All brands with the Clean seal qualify are free of these ingredients: sulfates SLS and SLES, parabens, formaldehydes, formaldehyde-releasing agents, phthalates, mineral oil, retinyl palmitate, oxybenzone, coal tar, hydroquinone, triclosan, and triclocarban.   Further, all skincare, makeup and hair brands with the Clean seal have less than one percent synthetic fragrances.

Credo, an online beauty retailer, is another example of a retailer that is creating new standards for brands that want to make claims about being natural or naturally derived.  Natural ingredients come from natural sources (not synthetic). This means that they can be found in nature in the same or mostly the same chemical form as the ingredient in the product (e.g. fruit seed oils, clays, essential oils). On the other hand, naturally-derived means the ingredient came from plant or mineral but has been processed and/or combined with other ingredients which may be synthetic (e.g. Zinc oxide that is coated, or Cocamidopropyl betaine from coconut fatty acids and synthetic feedstocks)

Is Natural Really Better For You?

Here is where I get confused.  There are plenty of substances in nature that are bad for you and in fact can even kill you, so why is natural ingredients better for me in the base case?  

I came across a really interesting article recently from The Guardian , posted in May 2014, that helps surface a core truth behind chemicals.  In the article, the author draws inspiration from an old adage “The dose makes the poison”.  It originates from Paracelsus, the father of toxicology, who coined a classic maxim in the study of toxicology “All things are poison, and nothing is without poison, the dosage alone makes it so a thing is not a poison.”  This concept is illustrated in the infographic below.

thedosemakesthepoison

https://www.theguardian.com/science/blog/2014/may/19/manmade-natural-tasty-toxic-chemicals (created by Compound Interest)

The article goes on to highlight a non-profit group called Sense about Science who is aiming to dispel the misconception that chemicals are bad and natural substances are good.  In their guide “Making Sense of Chemical Stories”, they inform the reader that everything in the world is made of chemicals, synthetic chemicals are often much safer for human health than so called natural ones, and that unfound anxiety about chemicals is encouraging people to buy into ideas and remedies that make little scientific or medical sense.

naturalvssynthetic

https://www.theguardian.com/science/blog/2014/may/19/manmade-natural-tasty-toxic-chemicals (created by Compound Interest)

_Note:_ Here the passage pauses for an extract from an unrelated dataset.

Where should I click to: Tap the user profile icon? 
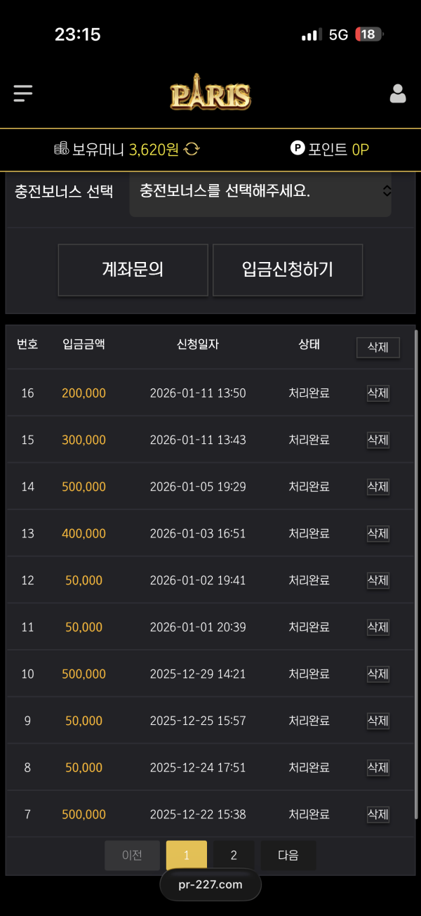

I gotta say, I am 100% supportive of this perspective.  I think as a consumer it is up to us to look passed claims of being natural and understand more about the efficacy and safety of the ingredients in the products we use.  While it may be tempting to go for a product that claims to be natural, before you make that purchase ask some questions of the brands…what evidence do you have to support the claims that you are making?  what makes your natural ingredients better for me given that not everything is nature is good for us to begin with? what compromises to efficacy and aesthetics did you make in order to use natural ingredients?